**CHALLENGE:** Continue the passage on partial inventory pooling between firms, starting after its final sentence.

**TEXT PASSAGE:**

Inventory pooling (sharing) is a well-known strategy for reducing the negative effect of
demand uncertainty. As a risk-pooling strategy, its rationale is analogous to those of banking and
insurance. Recently there has been interest in extending the idea of inventory pooling to independent
firms, such as airlines using the same hub deciding to pool spare parts that are needed only rarely.
We consider the effectiveness of partial inventory pooling, whereby only a certain proportion of the
inventory is pooled. We make use of a scheme, previously proposed in the context of complete
inventory pooling, where each firm contributes to a pool, as well as ordering for itself. A firm then has
priority for units it contributed to the pool, but the units it does not need become available to the other
firm, possibly at cost. We analyze the resulting non-cooperative game. We consider an example with
discrete independent demands, and then explore a symmetric continuous independent demands model,
eventually specialized to uniform distributions.

**MATERIAL:**
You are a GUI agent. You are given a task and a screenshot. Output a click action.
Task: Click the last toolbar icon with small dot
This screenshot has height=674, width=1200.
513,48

**EXERCISE RESULT:**
This work is joint with Dr. Lena Silbermayr of WU Vienna.
Yigal Gerchak is Professor in the Department of Industrial Engineering of Tel-Aviv University. Earlier he
was at the Department of Management Sciences of the University of Waterloo. He is interested in
auctions and principal-agent models, in addition to stochastic inventory models. He is currently
conducting research at Laurier with Professor D. Marc Kilgour.
Contact at the MS2Discovery Research Institute: Marc Kilgour (Host of the speaker, Tecton 6)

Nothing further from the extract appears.